Commentary - Once again the good citizens of Kingston-upon-Hull are able to go for an evening's entertainment to the Cecil Theatre. This magnificent building has come to take the place of the old Cecil, which was destroyed by enemy action on that terrible night of May 1941.

An exterior of the Cecil Theatre shows advertisements for: Marilyn Monroe The Seven Year Itch & Tom Ewell, Cafe open to the public on Monday 28th November from 4:30pm to 9pm Daily from 10am to 9pm, Grand Opening Picture Monday Nov 28th & all the week Marilyn Monroe & Tom Ewell in 'The Seven Year Itch', This theatre will be open to the public on Monday 28th November Doors open 5:30pm.

Commentary - The foundation stone for the new building was laid in April 1955, and in the new building many patrons will recognise these features from the old one. On the promised date of opening, 28th November, the Lord Mayor Alderman Fox arrived with the Lady Mayoress to be welcomed by a director of the company Mr Wallace Rocket. Another celebrity to be welcomed on this gala evening was the Sheriff Counsellor Good. Mr John Davis, the managing director of the J Arthur Rank organisation, had been invited to perform the opening ceremony. And on arrival with Mrs Davis, he was welcomed by Mr Brinley Evans the chairman and managing director of the company responsible for this splendid new addition to the entertainment world in Hull. Before her marriage of course, Mrs Davis was Dinah Sheridan the lovely star of British films and particularly of that outstanding comedy Genevieve.

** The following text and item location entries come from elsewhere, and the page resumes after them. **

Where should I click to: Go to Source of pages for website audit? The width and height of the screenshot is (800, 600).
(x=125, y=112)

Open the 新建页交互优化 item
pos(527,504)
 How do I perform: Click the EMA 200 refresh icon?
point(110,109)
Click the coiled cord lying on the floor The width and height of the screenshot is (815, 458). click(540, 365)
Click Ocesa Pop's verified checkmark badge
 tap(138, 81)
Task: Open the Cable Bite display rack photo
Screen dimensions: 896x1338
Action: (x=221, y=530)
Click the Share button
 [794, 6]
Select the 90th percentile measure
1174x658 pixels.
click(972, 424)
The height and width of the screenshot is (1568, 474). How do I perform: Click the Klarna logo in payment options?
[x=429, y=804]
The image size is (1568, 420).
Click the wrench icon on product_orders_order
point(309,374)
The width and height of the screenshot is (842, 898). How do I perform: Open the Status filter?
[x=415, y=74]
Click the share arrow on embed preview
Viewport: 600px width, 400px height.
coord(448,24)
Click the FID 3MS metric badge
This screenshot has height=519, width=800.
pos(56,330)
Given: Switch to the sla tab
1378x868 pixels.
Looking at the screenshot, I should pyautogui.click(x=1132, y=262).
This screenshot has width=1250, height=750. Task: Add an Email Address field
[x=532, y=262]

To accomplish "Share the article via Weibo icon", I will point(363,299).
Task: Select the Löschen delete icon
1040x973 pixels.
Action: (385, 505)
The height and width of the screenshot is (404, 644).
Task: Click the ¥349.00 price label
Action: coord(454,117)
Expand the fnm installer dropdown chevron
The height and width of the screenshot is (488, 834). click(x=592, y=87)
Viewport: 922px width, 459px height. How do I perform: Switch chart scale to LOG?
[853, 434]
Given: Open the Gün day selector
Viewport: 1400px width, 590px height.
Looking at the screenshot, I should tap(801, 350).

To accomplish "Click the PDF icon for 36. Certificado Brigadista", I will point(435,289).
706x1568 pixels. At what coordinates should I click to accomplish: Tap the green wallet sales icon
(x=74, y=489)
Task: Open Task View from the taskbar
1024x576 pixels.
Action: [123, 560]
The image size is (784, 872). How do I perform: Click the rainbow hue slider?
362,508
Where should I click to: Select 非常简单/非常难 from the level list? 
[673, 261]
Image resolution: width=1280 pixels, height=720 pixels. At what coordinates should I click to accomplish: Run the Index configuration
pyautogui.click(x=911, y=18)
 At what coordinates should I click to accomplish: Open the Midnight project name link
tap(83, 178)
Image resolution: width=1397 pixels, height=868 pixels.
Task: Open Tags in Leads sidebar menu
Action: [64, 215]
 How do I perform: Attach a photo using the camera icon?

Plaque - This foundation stone was laid by the Lord Mayor of Kingston upon Hull councillor H.W. Jackson J.P. on Thursday the 28th day of April 1955. This building replaces the Cecil theatre destroyed by enemy action on the night of 7th May 1941. Hull Cinemas Ltd, Architects Gelder & Kitchen, Chairman & Managing Director Brinley Evans, General Contractors Spooners Hull Ltd. Three gold lion heads hang on the wall with plaque. These lion heads were part of the original Cecil cinema which was destroyed by enemy action on May 8th 1941.

The Lord Mayor and Mayoress are welcomed by Mr Rocket. Mr and Mrs Davis welcomed by Mr Brinley. All the visitors enter the theatre foyer and enter the lift.

Commentary - To mark the occasion, the host gave a cocktail party. Catering is part of their business because, like all modern well equipped film theatres, the Cecil has a luxurious cafe. It's good to see audiences going into the Cecil once again. On their way to the stage, Mr and Mrs Davis stop to inspect a crush passage. The Cecil's auditorium is built to hold over two thousand people, and no expense or thought had been spared to deal with the problems of getting them easily in and out of the theatre and of tending to their comfort while they are there.

Crowds of people are gathered together in one room where tables are laid out with food. Women in aprons serve those attending the opening ceremony. The guests of honour sit at a long table at the front of the room. Members of the public queuing outside the theatre go into the foyer through the entrance doors which are held open by staff. Upstairs in corridor, Mr Evans shows Mr and Mrs Davis the way in which the theatre is designed to hold many patrons.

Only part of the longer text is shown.